23.12.2021 2 minutos de leitura

Em setembro de 2021, foi criado um grupo de trabalho para atualizar a proposta de marco regulatório dos jogos de azar (PL n. 442/1991 e seus apensados), o qual contempla a legalização de várias modalidades de jogos e tramita há mais de 30 anos no Congresso Nacional.

Recentemente, em 16/12, o Plenário da Câmara dos Deputados aprovou o regime de urgência da matéria (293 votos a favor, 138 contrários e 11 abstenções), dispensando a apreciação pelas Comissões. Contudo, o mérito da proposta será votado apenas em fevereiro. O líder do Governo na Câmara, Ricardo Barros (PP-PR), foi a favor da aprovação da urgência e a matéria aguarda deliberação.

O Presidente da República, Jair Bolsonaro (PL), por outro lado, tem afirmado que não é a favor da legalização dos jogos no Brasil, e que vetaria a matéria, caso fosse aprovada.

Nos últimos dias, o líder da frente evangélica, Deputado Federal Cezinha da Madureira (PSD/SP), afirmou que orientará a bancada a votar contra o marco regulatório dos jogos, e que apesar da tentativa do Presidente Artur Lira (PP/AL), não haveria possibilidade de acordo.

Na linha do Presidente, críticos da legalização afirmam que ela estimularia a criminalidade, e seu custo social seria maior do que o ganho econômico esperado por apoiadores da proposta. Do ponto de vista da saúde pública, há os que apontam para o risco de danos psicológicos advindos do vício, além do possível aumento de suicídios. A bancada evangélica, uma das bases do executivo no parlamento, é contra a aprovação da matéria.  
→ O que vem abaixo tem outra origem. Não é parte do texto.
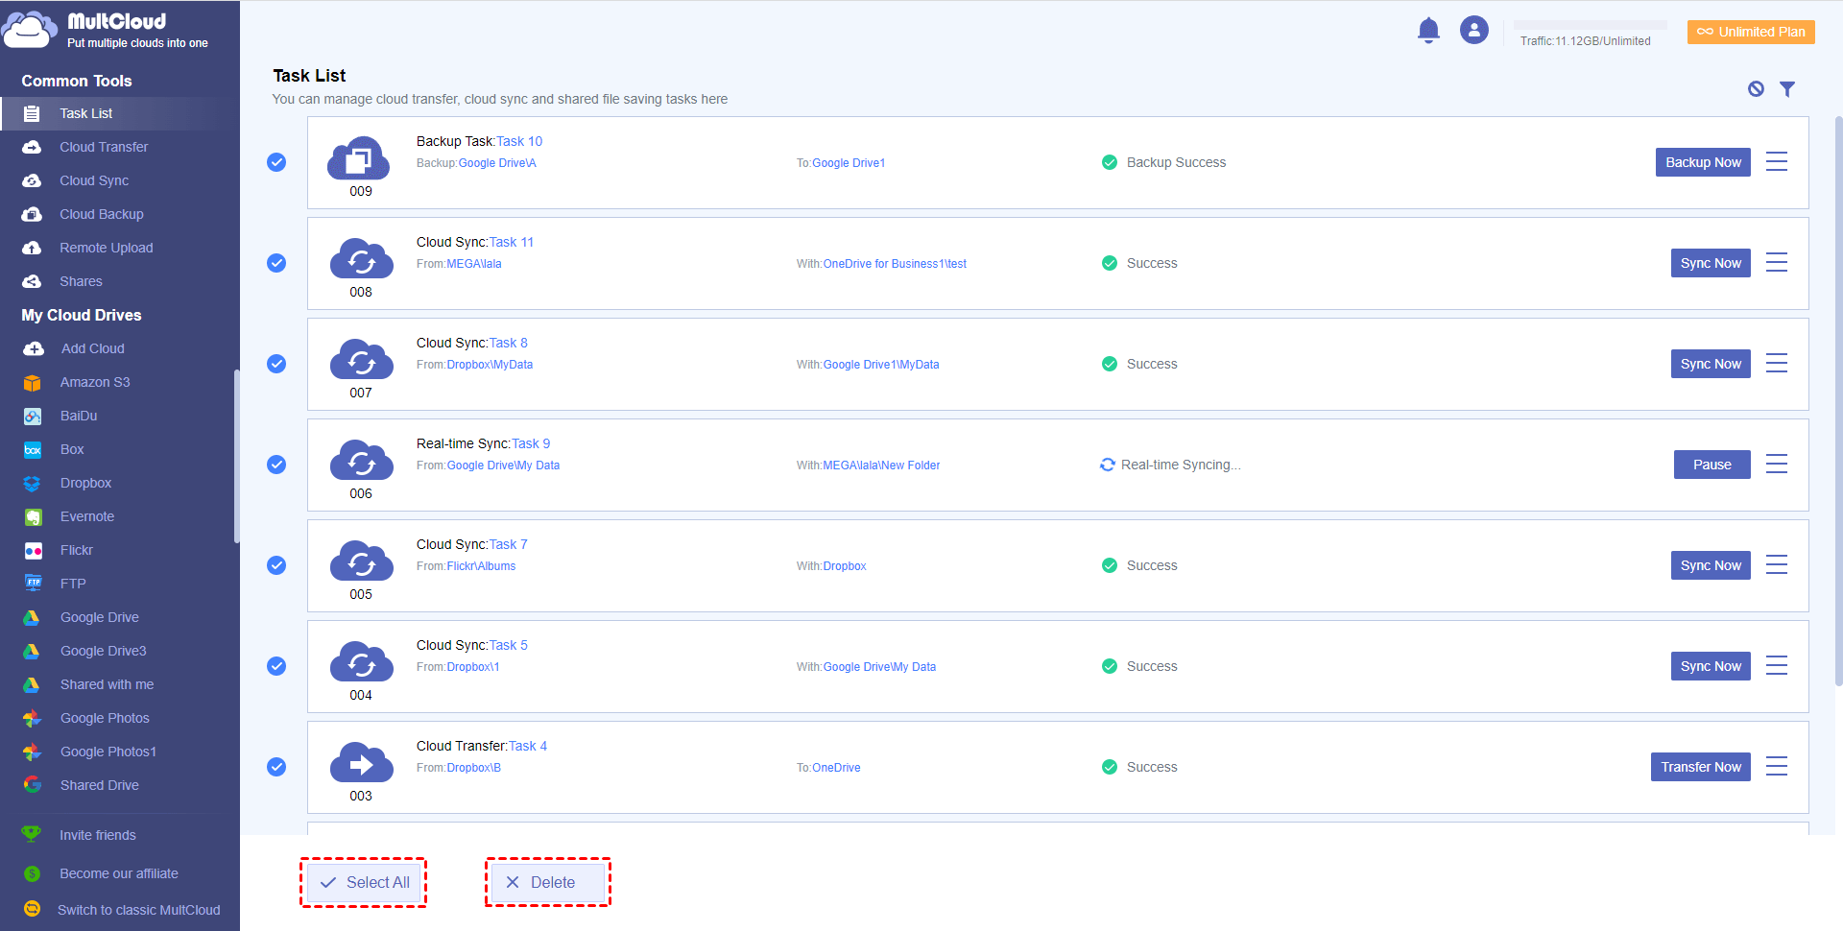Click the Real-time Sync Task 9 cloud icon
Por outro lado, os jogos de azar online (apostas esportivas entre outros) estão presentes no Brasil, sem a adequada regulamentação. Há uma exclusividade do governo brasileiro para explorar os jogos de loteria por meio da Caixa Econômica, e os defensores do projeto querem expandir a exploração para arrecadar mais impostos e direcioná-los à saúde, educação e áreas essenciais.

O relator do tema no Grupo de Trabalho, Felipe Carreras (PSB/PE), afirma que o foco do texto está na integração entre cassinos e resorts, que se prestariam a alavancar o turismo brasileiro. Os complexos de entretenimento, segundo o deputado, podem valer bilhões de dólares e atrair turistas internacionais.

No Senado, propostas específicas sobre cassinos também avançaram nos últimos meses e aguardam relatório. Há um projeto do senador Ciro Nogueira (PP/PI), atual ministro da Casa Civil, que regulamenta jogo do bicho, bingo, jogos eletrônicos, cassinos em resorts, entre outros.

O cenário econômico negativo e a necessidade de ampliar a arrecadação de tributos têm pressionado os parlamentares a discutir a matéria, o que tem repercutido na tramitação das proposições a ela relativas.